Ide dankte seinen Kollegen und Mentoren, ebenso wie seiner Familie, die oft auf ihn verzichten musste. Für das Buch seien viele Wochenend- und Abendschichten notwendig gewesen, erzählte der Preisträger. Künftig will er sich für den wissenschaftlichen Nachwuchs in der Hans Günter Brauch-Stiftung engagieren.

Prof. Dr. Michael Brzoska, ehemaliger Direktor des Instituts für Friedensforschung und Sicherheitspolitik an der Universität Hamburg, hob in seiner Laudatio Ides breites Wissen und seine methodische Kreativität und Sorgfalt hervor, ebenso dass er Erkenntnisse immer wieder hinterfrage. Ides Ergebnisse seien wertvoll für die Katastrophenhilfe und die Vorsorge bei Umweltkatastrophen, sagte Brzoska zur praktischen Anwendbarkeit.
Neben dem Wissenschaftspreis gab es zwei internationale Anerkennungen, die Stiftungsgründer Brauch verlas: Sie gingen an Forscher von Universitäten in Kanada und den USA, die einen Buchvertrag und ein Honorar vom Verlag in Höhe von 1.200 Euro erhielten.
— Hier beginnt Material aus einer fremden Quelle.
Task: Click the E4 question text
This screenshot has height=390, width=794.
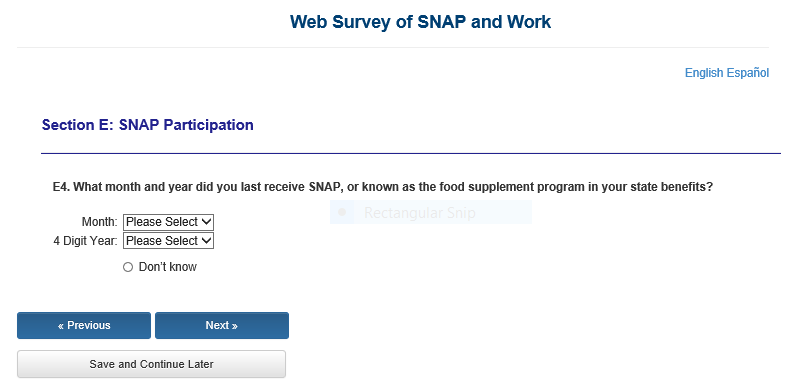Action: (x=383, y=187)
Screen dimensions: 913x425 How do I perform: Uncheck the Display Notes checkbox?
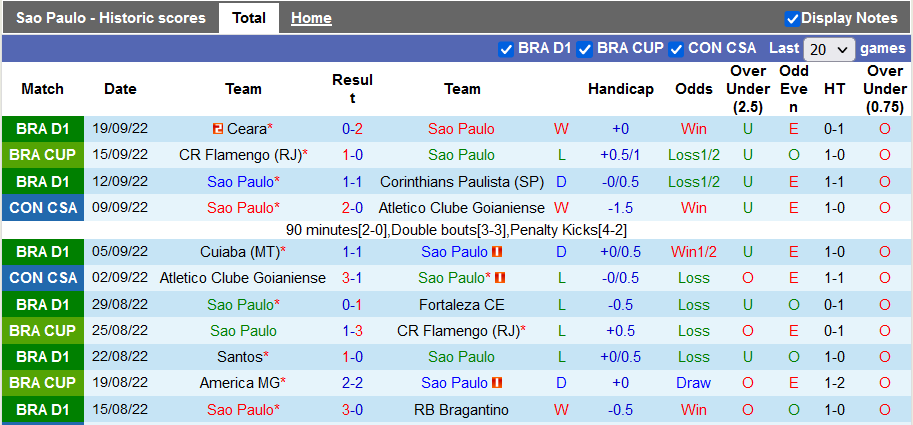[x=792, y=18]

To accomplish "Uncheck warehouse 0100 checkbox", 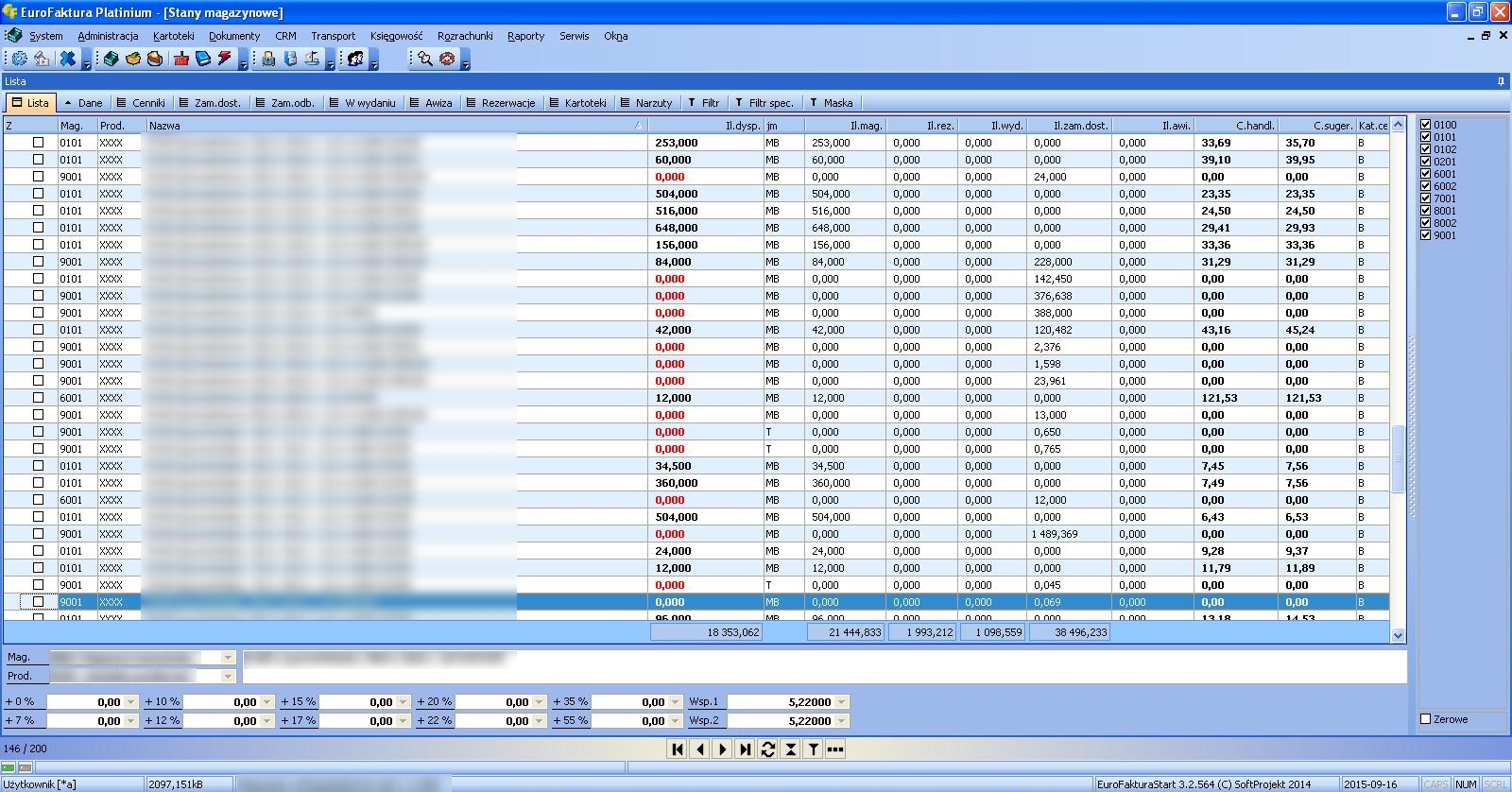I will pos(1425,125).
Das Schlusswort der Veranstaltung, die von Lehrkräften des Auguste-Pattberg-Gymnasiums musikalisch umrahmt wurde, hatte Landrat Dr. Achim Brötel. Er richtete die dringende Bitte „an die Mächtigen unserer Welt“, dass der Wunsch nach Frieden endlich Wirklichkeit werde. „Wer die Möglichkeit zur Zerstörung in der Hand hat, kann sie auch abwenden“, sagte Brötel. „Das ist an sich eine simple, aber geradezu zwingende Erkenntnis.“

Text von Dr. Christina Bock, RNZ vom 19.07.2023.